## [Exercise]
Rewrite the records below as a numbered list, one line per item, leaving out any blank lines.

[START Extracted material]

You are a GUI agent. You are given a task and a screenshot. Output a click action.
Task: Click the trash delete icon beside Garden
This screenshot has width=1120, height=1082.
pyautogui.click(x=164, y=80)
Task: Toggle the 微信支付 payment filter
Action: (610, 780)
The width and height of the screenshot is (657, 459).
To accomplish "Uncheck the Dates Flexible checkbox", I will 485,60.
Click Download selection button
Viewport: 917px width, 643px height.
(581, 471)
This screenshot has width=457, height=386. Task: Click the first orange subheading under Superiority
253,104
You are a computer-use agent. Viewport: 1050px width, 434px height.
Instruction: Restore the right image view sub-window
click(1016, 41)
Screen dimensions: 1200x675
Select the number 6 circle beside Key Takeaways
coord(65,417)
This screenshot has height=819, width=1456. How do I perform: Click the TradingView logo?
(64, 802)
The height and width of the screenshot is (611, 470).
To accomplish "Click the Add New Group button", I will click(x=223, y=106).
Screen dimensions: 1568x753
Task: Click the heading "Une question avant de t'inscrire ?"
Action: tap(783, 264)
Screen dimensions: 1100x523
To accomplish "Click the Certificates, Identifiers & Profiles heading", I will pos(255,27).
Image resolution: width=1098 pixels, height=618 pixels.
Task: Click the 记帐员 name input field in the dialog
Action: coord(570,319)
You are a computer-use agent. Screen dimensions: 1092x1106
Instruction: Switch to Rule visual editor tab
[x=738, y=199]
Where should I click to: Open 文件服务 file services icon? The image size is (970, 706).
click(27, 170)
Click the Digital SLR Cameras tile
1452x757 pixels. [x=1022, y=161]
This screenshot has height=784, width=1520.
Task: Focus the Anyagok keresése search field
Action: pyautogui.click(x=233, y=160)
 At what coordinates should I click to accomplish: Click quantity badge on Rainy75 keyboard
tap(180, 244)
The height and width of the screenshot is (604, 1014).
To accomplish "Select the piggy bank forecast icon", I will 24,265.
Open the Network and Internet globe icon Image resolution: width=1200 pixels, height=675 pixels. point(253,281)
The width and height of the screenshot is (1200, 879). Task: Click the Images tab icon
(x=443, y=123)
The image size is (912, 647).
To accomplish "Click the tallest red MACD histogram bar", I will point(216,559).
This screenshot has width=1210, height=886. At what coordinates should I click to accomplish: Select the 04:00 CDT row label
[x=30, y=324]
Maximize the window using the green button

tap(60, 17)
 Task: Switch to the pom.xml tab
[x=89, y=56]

[END Extracted material]

## [Response]
1. You are a GUI agent. You are given a task and a screenshot. Output a click action.
2. Task: Click the trash delete icon beside Garden
3. This screenshot has width=1120, height=1082.
4. pyautogui.click(x=164, y=80)
5. Task: Toggle the 微信支付 payment filter
6. Action: (610, 780)
7. The width and height of the screenshot is (657, 459).
8. To accomplish "Uncheck the Dates Flexible checkbox", I will 485,60.
9. Click Download selection button
10. Viewport: 917px width, 643px height.
11. (581, 471)
12. This screenshot has width=457, height=386. Task: Click the first orange subheading under Superiority
13. 253,104
14. You are a computer-use agent. Viewport: 1050px width, 434px height.
15. Instruction: Restore the right image view sub-window
16. click(1016, 41)
17. Screen dimensions: 1200x675
18. Select the number 6 circle beside Key Takeaways
19. coord(65,417)
20. This screenshot has height=819, width=1456. How do I perform: Click the TradingView logo?
21. (64, 802)
22. The height and width of the screenshot is (611, 470).
23. To accomplish "Click the Add New Group button", I will click(x=223, y=106).
24. Screen dimensions: 1568x753
25. Task: Click the heading "Une question avant de t'inscrire ?"
26. Action: tap(783, 264)
27. Screen dimensions: 1100x523
28. To accomplish "Click the Certificates, Identifiers & Profiles heading", I will pos(255,27).
29. Image resolution: width=1098 pixels, height=618 pixels.
30. Task: Click the 记帐员 name input field in the dialog
31. Action: coord(570,319)
32. You are a computer-use agent. Screen dimensions: 1092x1106
33. Instruction: Switch to Rule visual editor tab
34. [x=738, y=199]
35. Where should I click to: Open 文件服务 file services icon? The image size is (970, 706).
36. click(27, 170)
37. Click the Digital SLR Cameras tile
38. 1452x757 pixels. [x=1022, y=161]
39. This screenshot has height=784, width=1520.
40. Task: Focus the Anyagok keresése search field
41. Action: pyautogui.click(x=233, y=160)
42.  At what coordinates should I click to accomplish: Click quantity badge on Rainy75 keyboard
43. tap(180, 244)
44. The height and width of the screenshot is (604, 1014).
45. To accomplish "Select the piggy bank forecast icon", I will 24,265.
46. Open the Network and Internet globe icon Image resolution: width=1200 pixels, height=675 pixels. point(253,281)
47. The width and height of the screenshot is (1200, 879). Task: Click the Images tab icon
48. (x=443, y=123)
49. The image size is (912, 647).
50. To accomplish "Click the tallest red MACD histogram bar", I will point(216,559).
51. This screenshot has width=1210, height=886. At what coordinates should I click to accomplish: Select the 04:00 CDT row label
52. [x=30, y=324]
53. Maximize the window using the green button
54. tap(60, 17)
55.  Task: Switch to the pom.xml tab
56. [x=89, y=56]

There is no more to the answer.